There are certain methods for cooling high-density racks to prevent
hot spots. Higher rack power densities should encourage data centre operators to examine their existing cooling infrastructure to see if it can still sufficiently cool the load. Several approaches for cooling high-density racks exist. Perhaps the most common method is to simply spread out the high-density equipment throughout the data centre floor rather than group them together. By spreading out the loads in this way, no single rack will exceed the design power density, and consequently, cooling performance is more predictable.

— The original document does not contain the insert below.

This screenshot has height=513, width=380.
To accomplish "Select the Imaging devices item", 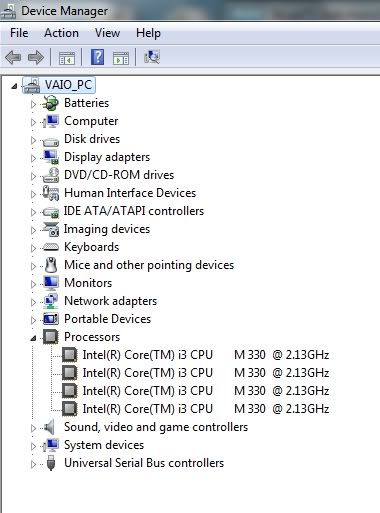I will tap(107, 229).
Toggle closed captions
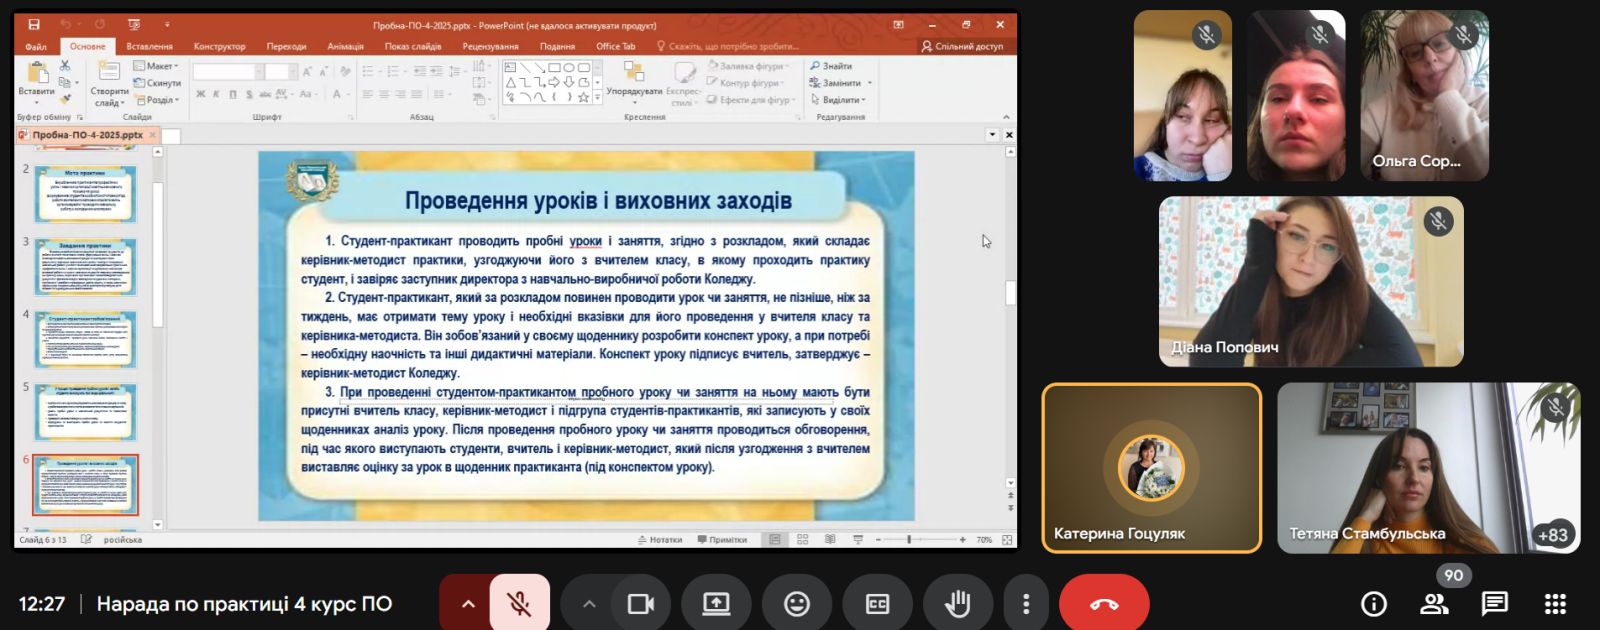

The principle benefit of this strategy is that no new power or cooling infrastructure is required. However, this approach has several serious disadvantages including increased floor space consumption, higher cabling costs, possible reduced electrical efficiency related to uncontained air paths and the perception that half-filled racks are wasteful. That being said, this simple approach may be a viable option particularly
? When the resulting average data centre power density (KW/rack or watts/sq foot of white space) is about the same or less than it was before virtualisation.
? When managers have complete control over where physical servers are placed.
? When U space is available in existing racks to allow the spreading to happen. A more efficient approach may be to isolate higher density equipment in a separate location from lower density equipment. This high density pod would involve consolidating all high-density systems down to a single rack or row(s) of racks. Dedicated cooling air distribution (e.g., rack and row-based air conditioners) and/or air containment (e.g., hot or cold aisle containment) could then be brought to these isolated high-density pods to ensure they received the predictable cooling needed at any given time. The advantages include better space utilisation, high efficiency, and enabling maximum density per rack. Additionally, for organisations that require highdensity equipment to remain co-located together, this approach is obviously preferred.
Careful planning and on-going management is required to ensure VMs are only placed where healthy power and cooling exists. By constructing sound VM policies and by integrating DCIM software with the VM manager, this on-going management can be automated. Finally, the high level of fault tolerance that is possible with todays VM manager software makes it possible to employ a less redundant power and cooling infrastructure.